“Salah satu contoh, misalnya kasus gratifikasi itu menurut saksi ahli Mahrus Ali jika jumlahnya itu besar dan antara suap itu sifatnya aktif dan ada meeting of mind. Sementara kalau gratifikasi itu pasif dan tidak ada meeting of mind dan jumlahnya itu kecil,” jelas dia.
Dalam hal ini, lanjut Erna, seharusnya ada perbedaan yang signifikan. Baik suap maupun gratifikasi sama-sama dinyatakan terbukti, padahal sifatnya berbeda. Hal-hal seperti ini tentu masih akan pihaknya kaji.

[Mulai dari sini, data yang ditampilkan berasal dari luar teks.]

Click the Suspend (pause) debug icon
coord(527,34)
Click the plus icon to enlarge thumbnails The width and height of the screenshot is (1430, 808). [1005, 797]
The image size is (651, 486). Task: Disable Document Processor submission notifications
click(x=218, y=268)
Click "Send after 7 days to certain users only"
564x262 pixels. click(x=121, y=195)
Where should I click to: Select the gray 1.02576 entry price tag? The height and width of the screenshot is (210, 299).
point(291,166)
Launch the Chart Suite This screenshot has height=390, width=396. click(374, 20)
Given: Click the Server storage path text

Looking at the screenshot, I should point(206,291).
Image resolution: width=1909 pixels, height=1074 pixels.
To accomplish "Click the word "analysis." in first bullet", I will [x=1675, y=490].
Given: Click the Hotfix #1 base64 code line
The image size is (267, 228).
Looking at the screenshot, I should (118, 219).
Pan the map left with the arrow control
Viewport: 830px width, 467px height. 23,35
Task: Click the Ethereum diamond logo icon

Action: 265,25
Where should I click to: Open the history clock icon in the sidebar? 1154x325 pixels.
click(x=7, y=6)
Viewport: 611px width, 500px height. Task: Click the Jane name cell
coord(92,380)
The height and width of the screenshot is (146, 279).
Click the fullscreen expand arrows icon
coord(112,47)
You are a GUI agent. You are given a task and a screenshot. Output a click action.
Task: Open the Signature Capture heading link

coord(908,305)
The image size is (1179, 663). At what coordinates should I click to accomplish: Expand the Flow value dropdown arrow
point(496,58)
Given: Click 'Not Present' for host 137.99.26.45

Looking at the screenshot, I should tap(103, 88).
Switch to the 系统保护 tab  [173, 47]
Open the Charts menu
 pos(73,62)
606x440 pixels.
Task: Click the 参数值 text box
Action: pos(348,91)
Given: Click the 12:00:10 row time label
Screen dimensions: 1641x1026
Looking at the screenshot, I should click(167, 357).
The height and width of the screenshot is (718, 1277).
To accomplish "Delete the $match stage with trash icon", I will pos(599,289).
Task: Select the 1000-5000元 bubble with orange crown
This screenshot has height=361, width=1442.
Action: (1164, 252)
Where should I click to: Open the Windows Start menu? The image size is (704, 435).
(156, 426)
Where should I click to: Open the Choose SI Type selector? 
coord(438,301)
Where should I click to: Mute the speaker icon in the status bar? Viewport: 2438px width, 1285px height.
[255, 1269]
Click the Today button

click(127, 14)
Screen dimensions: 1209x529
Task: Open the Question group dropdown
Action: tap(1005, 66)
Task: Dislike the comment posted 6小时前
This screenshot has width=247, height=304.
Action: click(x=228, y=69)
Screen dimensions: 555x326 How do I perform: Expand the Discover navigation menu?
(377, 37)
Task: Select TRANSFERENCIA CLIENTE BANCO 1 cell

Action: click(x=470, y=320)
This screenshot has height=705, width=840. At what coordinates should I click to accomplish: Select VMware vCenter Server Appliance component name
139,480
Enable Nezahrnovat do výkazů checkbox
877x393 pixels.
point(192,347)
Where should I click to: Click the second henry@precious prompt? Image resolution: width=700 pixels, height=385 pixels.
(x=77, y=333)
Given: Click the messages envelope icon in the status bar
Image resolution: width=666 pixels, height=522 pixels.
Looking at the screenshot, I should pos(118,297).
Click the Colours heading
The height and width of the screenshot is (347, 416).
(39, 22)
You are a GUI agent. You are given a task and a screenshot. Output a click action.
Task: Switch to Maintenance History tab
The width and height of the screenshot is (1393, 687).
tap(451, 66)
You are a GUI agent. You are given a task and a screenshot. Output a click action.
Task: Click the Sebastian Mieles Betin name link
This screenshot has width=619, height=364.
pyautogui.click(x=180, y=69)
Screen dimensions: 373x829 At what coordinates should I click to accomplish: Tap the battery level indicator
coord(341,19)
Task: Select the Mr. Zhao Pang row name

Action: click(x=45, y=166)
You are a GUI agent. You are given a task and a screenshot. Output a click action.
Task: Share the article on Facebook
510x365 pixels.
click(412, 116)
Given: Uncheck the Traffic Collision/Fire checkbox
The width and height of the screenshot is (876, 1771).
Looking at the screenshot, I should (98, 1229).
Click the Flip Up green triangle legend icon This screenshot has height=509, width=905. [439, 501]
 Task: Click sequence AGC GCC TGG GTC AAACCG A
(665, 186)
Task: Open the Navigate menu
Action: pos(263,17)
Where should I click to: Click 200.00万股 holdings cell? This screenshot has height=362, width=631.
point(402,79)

“Jadi akan kami lihat, kami kaji berdasarkan teori-teori dan ketentuan-ketentuan yang ada. Karena kami juga sudah menghadirkan Ahli Hukum Administrasi Negara dan juga Ahli Pidana. Dengan adanya waktu tujuh hari, kami akan pikir-pikir dan diskusi dengan klien kami,” terangnya.
BACA JUGA: Sidang Vonis Kasus Korupsi Mbak Ita-Suami, Majelis Hakim: Keduanya Kerja Sama Lakukan Tindak Pidana
Sebelumnya, mantan Wali Kota Semarang Hevearita Gunaryanti Rahayu alias Mbak Ita menerima vonis 5 tahun penjara. Majelis hakim juga memberikan sanksi denda Rp300 juta dengan ketentuan kurungan 4 bulan jika uang itu tidak terpenuhi.
Hakim Ketua Gatot Sarwadi membacakan putusan pada persidangan Pengadilan Tipikor Semarang, Rabu, 27 Agustus 2025. Vonis itu lebih ringan dari tuntutan Jaksa Penuntut Umum KPK yang menuntut 6 tahun penjara serta denda Rp500 juta.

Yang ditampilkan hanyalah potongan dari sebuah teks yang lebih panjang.